Page
:::

# Realtek Driver Not Working



## ohsnapbrook (Jan 6, 2008)

Hi, I don't know too much about computers AT ALL, and I am having a problem and I need help!

First off, I have had Media Center Edition 2002, and I just recently did a clean install of Windows XP Professional. Everything went smoothly, other than the fact that my SOUND ISN'T WORKING. I have used the Gateway Restore disk to try and install the driver for the Realtek HD Audio thing.. and I get a message that says "Realtek HD Audio failed to install!!" .. SO, I tried to download it from the Realtek website.. same thing. I tried uninstalling and re-installing. Nothing. If I try to use the New Hardware wizard it just says "could not install" and the reason was "access denied". But I'm the administrator? I don't get it! Please help!:4-dontkno


----------



## BCCOMP (Jul 9, 2007)

Hi,
What make and model is this rig.
Thanks,
Bill


----------



## ohsnapbrook (Jan 6, 2008)

I know this is probably a stupid question, but how do I figure that out?


----------



## BCCOMP (Jul 9, 2007)

Hi
There are no stupid questions. You said you tried the Gateway Restore disk, so I am thinking this is a Gateway PC. If it is look for a number on the front (Model#). There may be a tag on the back of it. If you can't find it you could download and run Everest under my signature and post the results. Everest will tell me what I need to know to help you.
Thanks,
Bill


----------



## ohsnapbrook (Jan 6, 2008)

EVEREST Home Edition © 2003-2005 Lavalys, Inc. 

--------------------------------------------------------------------------------


Version EVEREST v2.20.405 
Homepage http://www.lavalys.com/ 
Report Type Report Wizard 
Computer BROOKKALAR 
Generator Brook 
Operating System Microsoft Windows XP Professional 5.1.2600 (WinXP Retail)

:::

Entries on where targets appear
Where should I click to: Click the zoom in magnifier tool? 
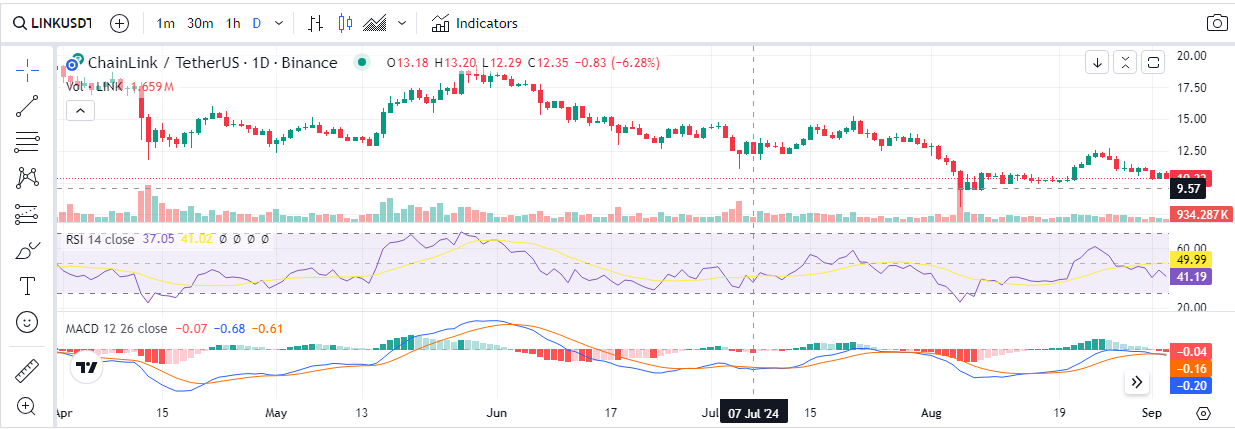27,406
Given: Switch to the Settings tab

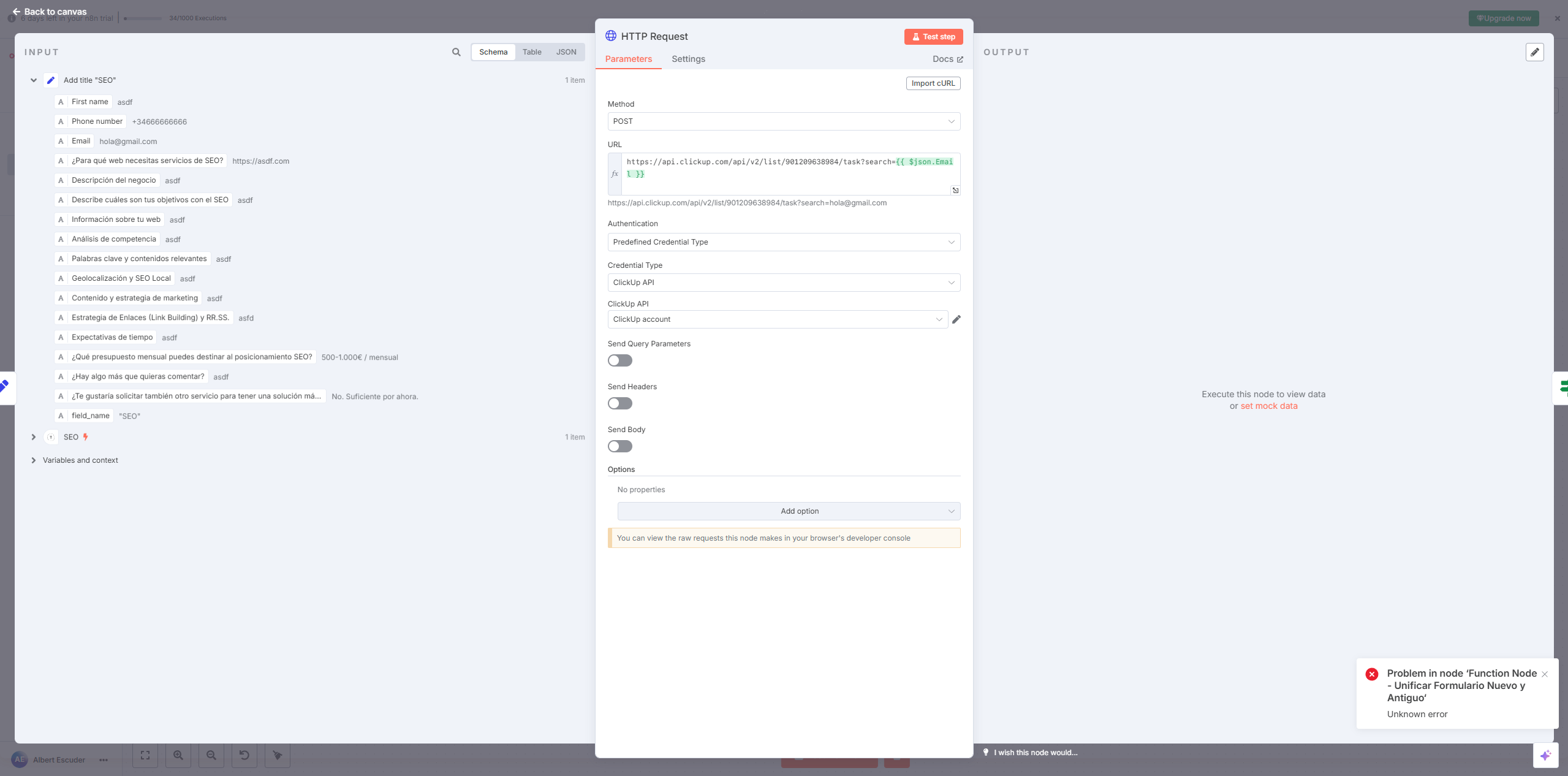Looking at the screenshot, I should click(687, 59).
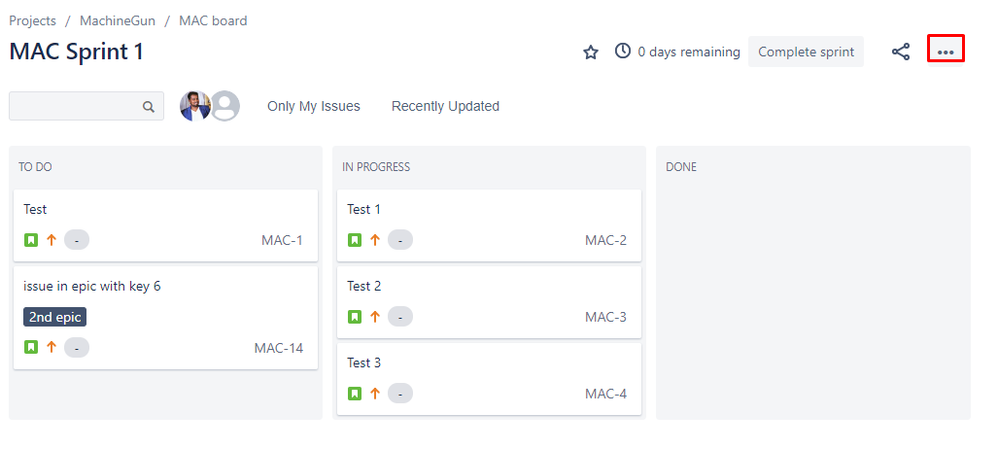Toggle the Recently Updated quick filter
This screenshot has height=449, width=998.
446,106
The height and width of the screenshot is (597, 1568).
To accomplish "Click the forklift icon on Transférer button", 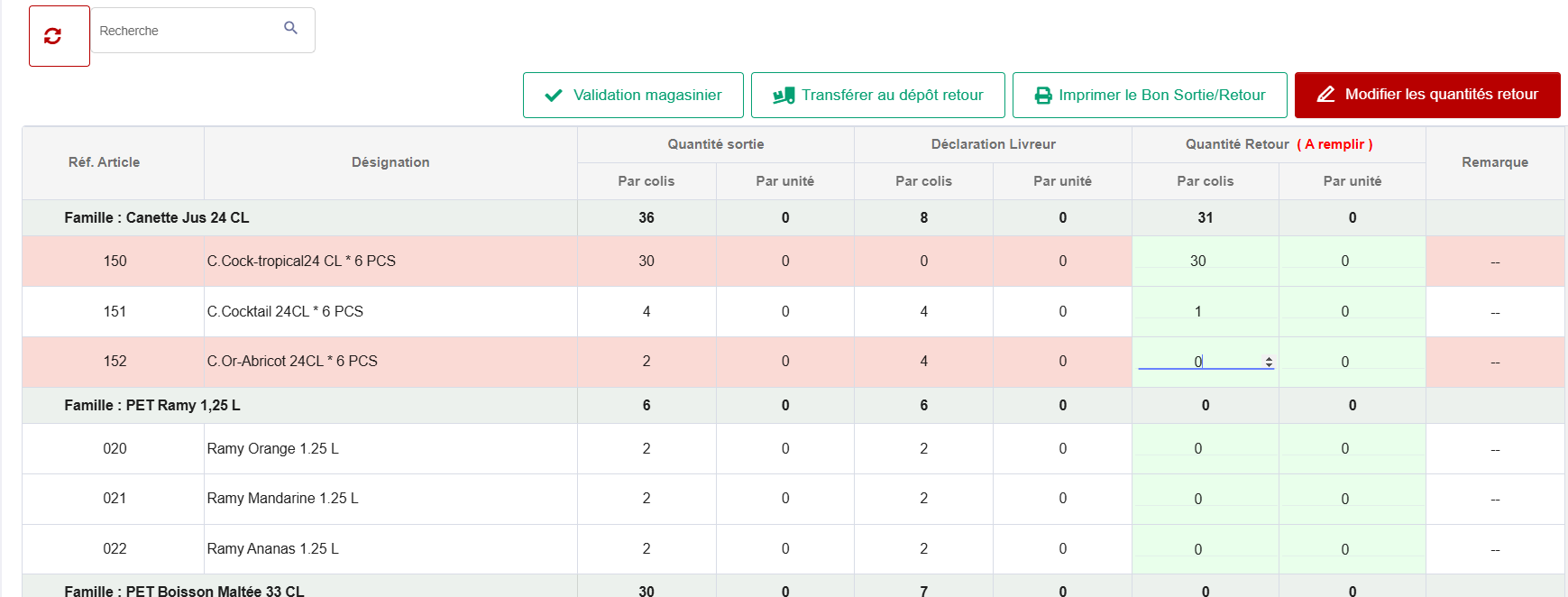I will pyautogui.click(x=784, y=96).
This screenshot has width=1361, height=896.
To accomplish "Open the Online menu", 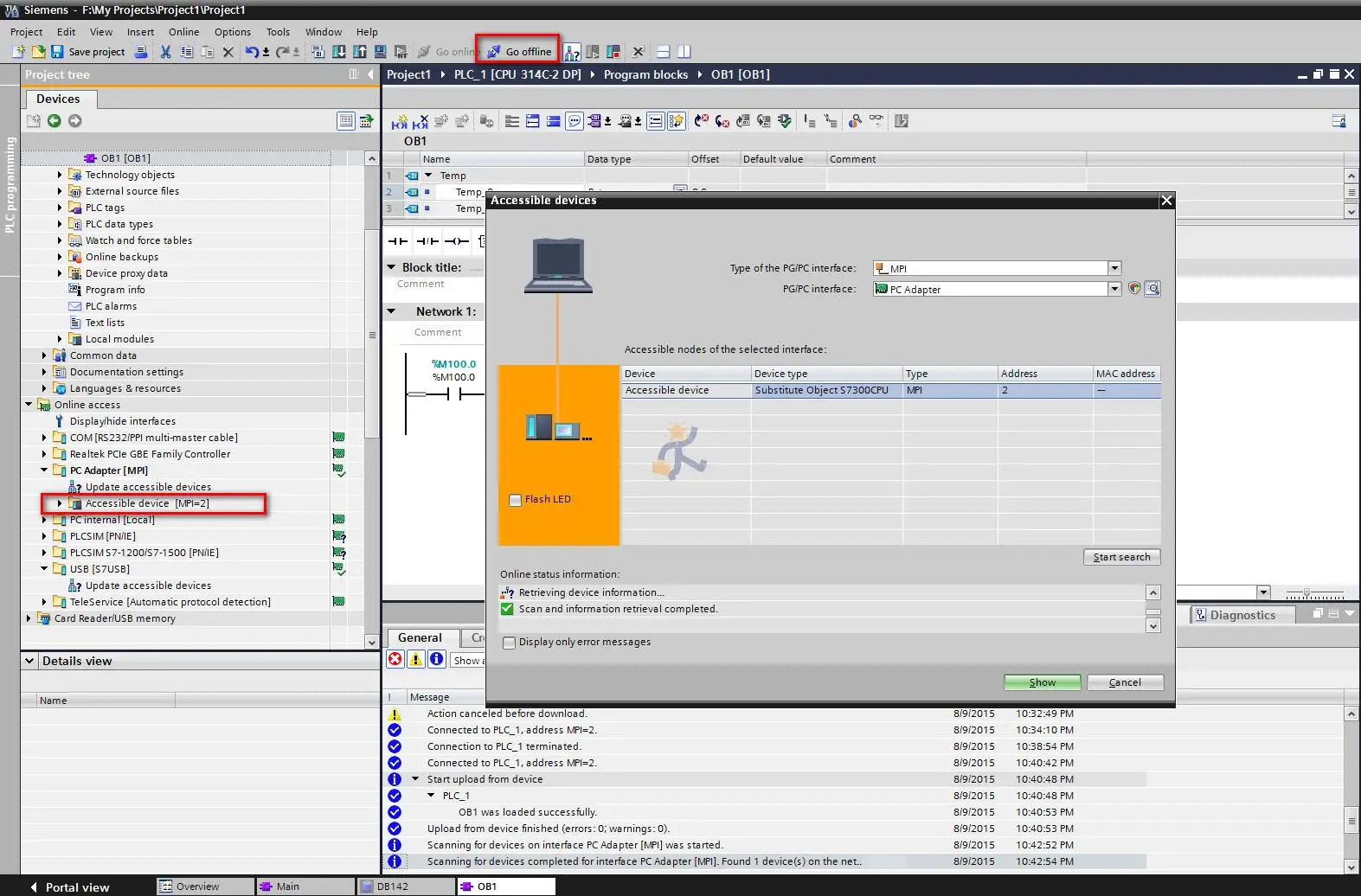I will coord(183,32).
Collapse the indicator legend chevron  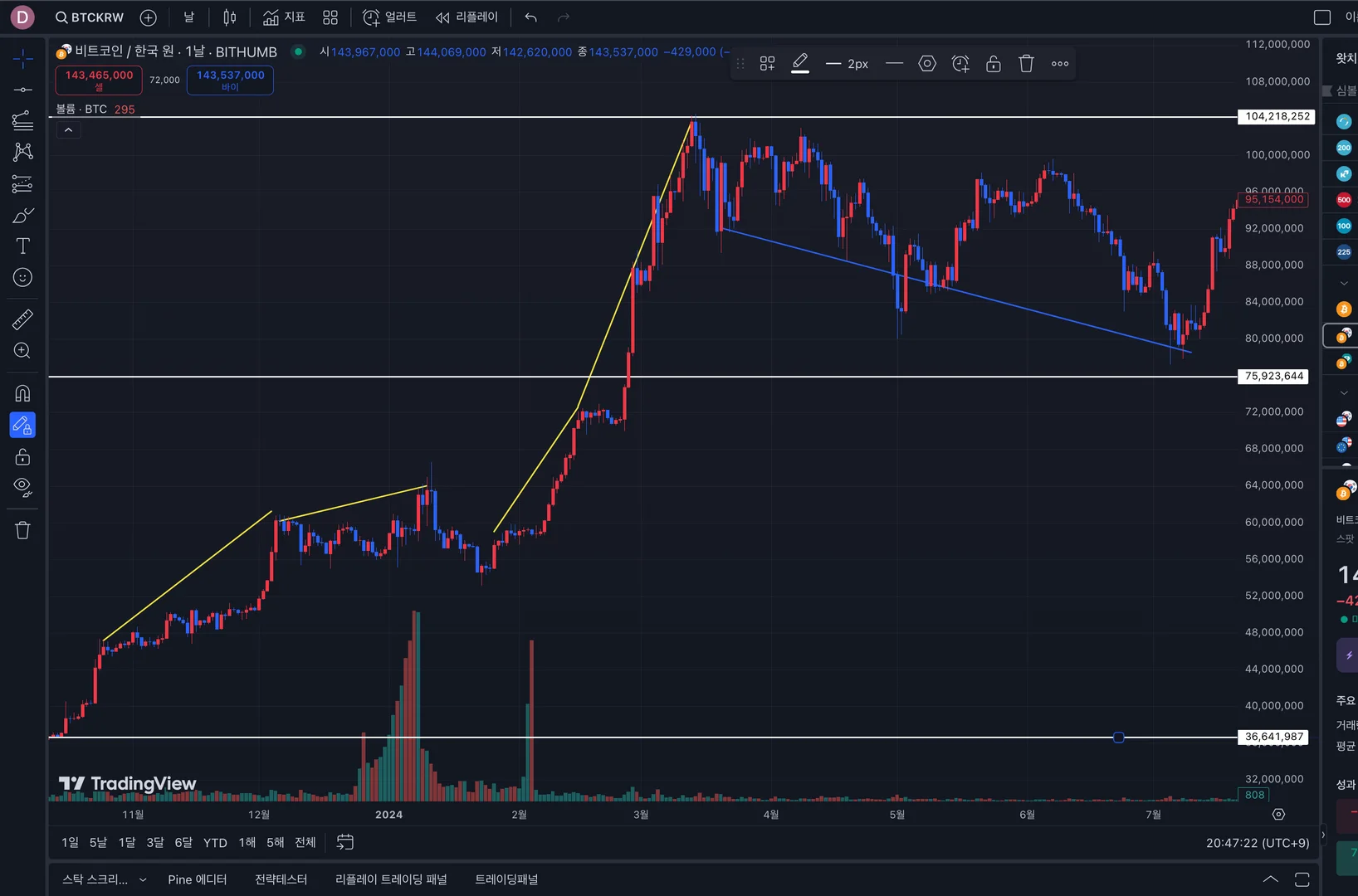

:::

Problems to work on
a - Write out the passage of the Realtek driver thread from "First off, I" to "is this rig.".
b - Show every line of the entries that contains the word "width".
The Realtek driver thread and the entries have no connection to each other.

Exercise solutions
a -
First off, I have had Media Center Edition 2002, and I just recently did a clean install of Windows XP Professional. Everything went smoothly, other than the fact that my SOUND ISN'T WORKING. I have used the Gateway Restore disk to try and install the driver for the Realtek HD Audio thing.. and I get a message that says "Realtek HD Audio failed to install!!" .. SO, I tried to download it from the Realtek website.. same thing. I tried uninstalling and re-installing. Nothing. If I try to use the New Hardware wizard it just says "could not install" and the reason was "access denied". But I'm the administrator? I don't get it! Please help!:4-dontkno


----------



## BCCOMP (Jul 9, 2007)

Hi,
What make and model is this rig.

b -
This screenshot has height=449, width=998.
The height and width of the screenshot is (597, 1568).
This screenshot has width=1361, height=896.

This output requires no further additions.